* PROBLEM STATEMENT *
Could you repeat the whole listing below exactly as it stands?

* PROVIDED RECORDS *

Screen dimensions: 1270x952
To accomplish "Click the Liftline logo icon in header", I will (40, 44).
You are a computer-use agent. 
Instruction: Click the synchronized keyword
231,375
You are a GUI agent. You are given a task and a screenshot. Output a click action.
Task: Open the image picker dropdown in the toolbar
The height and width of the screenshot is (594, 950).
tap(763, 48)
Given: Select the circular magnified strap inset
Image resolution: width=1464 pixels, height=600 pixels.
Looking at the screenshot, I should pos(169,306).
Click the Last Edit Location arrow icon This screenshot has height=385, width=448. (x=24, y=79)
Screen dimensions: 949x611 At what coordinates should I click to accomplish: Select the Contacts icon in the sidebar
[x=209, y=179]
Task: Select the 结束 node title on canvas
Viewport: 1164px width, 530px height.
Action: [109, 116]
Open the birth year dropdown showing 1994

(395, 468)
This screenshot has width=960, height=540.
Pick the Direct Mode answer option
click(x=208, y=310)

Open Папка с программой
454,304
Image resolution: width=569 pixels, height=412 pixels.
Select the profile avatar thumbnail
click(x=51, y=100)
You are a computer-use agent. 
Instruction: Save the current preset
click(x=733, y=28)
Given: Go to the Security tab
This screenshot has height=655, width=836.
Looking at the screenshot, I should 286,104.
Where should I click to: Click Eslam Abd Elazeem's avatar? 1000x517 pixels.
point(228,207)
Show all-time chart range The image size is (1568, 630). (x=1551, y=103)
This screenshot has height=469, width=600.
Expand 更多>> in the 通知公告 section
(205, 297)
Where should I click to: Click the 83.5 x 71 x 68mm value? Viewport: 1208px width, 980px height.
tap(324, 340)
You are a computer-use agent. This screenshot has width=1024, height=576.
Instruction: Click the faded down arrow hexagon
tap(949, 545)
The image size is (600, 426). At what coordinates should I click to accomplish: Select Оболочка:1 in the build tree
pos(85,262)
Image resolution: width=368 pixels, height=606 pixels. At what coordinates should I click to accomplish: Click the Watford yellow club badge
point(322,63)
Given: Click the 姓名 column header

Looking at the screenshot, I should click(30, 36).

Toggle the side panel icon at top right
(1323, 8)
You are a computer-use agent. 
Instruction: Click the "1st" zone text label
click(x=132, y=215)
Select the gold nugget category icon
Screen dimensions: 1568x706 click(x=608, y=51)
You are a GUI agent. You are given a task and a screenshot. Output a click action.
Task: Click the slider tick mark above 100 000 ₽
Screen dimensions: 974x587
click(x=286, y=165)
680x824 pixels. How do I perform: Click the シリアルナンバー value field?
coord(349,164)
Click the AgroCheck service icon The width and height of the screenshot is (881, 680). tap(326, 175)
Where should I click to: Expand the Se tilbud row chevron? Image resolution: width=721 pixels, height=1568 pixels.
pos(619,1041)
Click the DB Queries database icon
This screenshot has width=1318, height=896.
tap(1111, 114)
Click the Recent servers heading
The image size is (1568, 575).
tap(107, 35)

* SOLUTION TO THE EXERCISE *
Screen dimensions: 1270x952
To accomplish "Click the Liftline logo icon in header", I will (40, 44).
You are a computer-use agent. 
Instruction: Click the synchronized keyword
231,375
You are a GUI agent. You are given a task and a screenshot. Output a click action.
Task: Open the image picker dropdown in the toolbar
The height and width of the screenshot is (594, 950).
tap(763, 48)
Given: Select the circular magnified strap inset
Image resolution: width=1464 pixels, height=600 pixels.
Looking at the screenshot, I should pos(169,306).
Click the Last Edit Location arrow icon This screenshot has height=385, width=448. (x=24, y=79)
Screen dimensions: 949x611 At what coordinates should I click to accomplish: Select the Contacts icon in the sidebar
[x=209, y=179]
Task: Select the 结束 node title on canvas
Viewport: 1164px width, 530px height.
Action: [109, 116]
Open the birth year dropdown showing 1994

(395, 468)
This screenshot has width=960, height=540.
Pick the Direct Mode answer option
click(x=208, y=310)

Open Папка с программой
454,304
Image resolution: width=569 pixels, height=412 pixels.
Select the profile avatar thumbnail
click(x=51, y=100)
You are a computer-use agent. 
Instruction: Save the current preset
click(x=733, y=28)
Given: Go to the Security tab
This screenshot has height=655, width=836.
Looking at the screenshot, I should 286,104.
Where should I click to: Click Eslam Abd Elazeem's avatar? 1000x517 pixels.
point(228,207)
Show all-time chart range The image size is (1568, 630). (x=1551, y=103)
This screenshot has height=469, width=600.
Expand 更多>> in the 通知公告 section
(205, 297)
Where should I click to: Click the 83.5 x 71 x 68mm value? Viewport: 1208px width, 980px height.
tap(324, 340)
You are a computer-use agent. This screenshot has width=1024, height=576.
Instruction: Click the faded down arrow hexagon
tap(949, 545)
The image size is (600, 426). At what coordinates should I click to accomplish: Select Оболочка:1 in the build tree
pos(85,262)
Image resolution: width=368 pixels, height=606 pixels. At what coordinates should I click to accomplish: Click the Watford yellow club badge
point(322,63)
Given: Click the 姓名 column header

Looking at the screenshot, I should click(30, 36).

Toggle the side panel icon at top right
(1323, 8)
You are a computer-use agent. 
Instruction: Click the "1st" zone text label
click(x=132, y=215)
Select the gold nugget category icon
Screen dimensions: 1568x706 click(x=608, y=51)
You are a GUI agent. You are given a task and a screenshot. Output a click action.
Task: Click the slider tick mark above 100 000 ₽
Screen dimensions: 974x587
click(x=286, y=165)
680x824 pixels. How do I perform: Click the シリアルナンバー value field?
coord(349,164)
Click the AgroCheck service icon The width and height of the screenshot is (881, 680). tap(326, 175)
Where should I click to: Expand the Se tilbud row chevron? Image resolution: width=721 pixels, height=1568 pixels.
pos(619,1041)
Click the DB Queries database icon
This screenshot has width=1318, height=896.
tap(1111, 114)
Click the Recent servers heading
The image size is (1568, 575).
tap(107, 35)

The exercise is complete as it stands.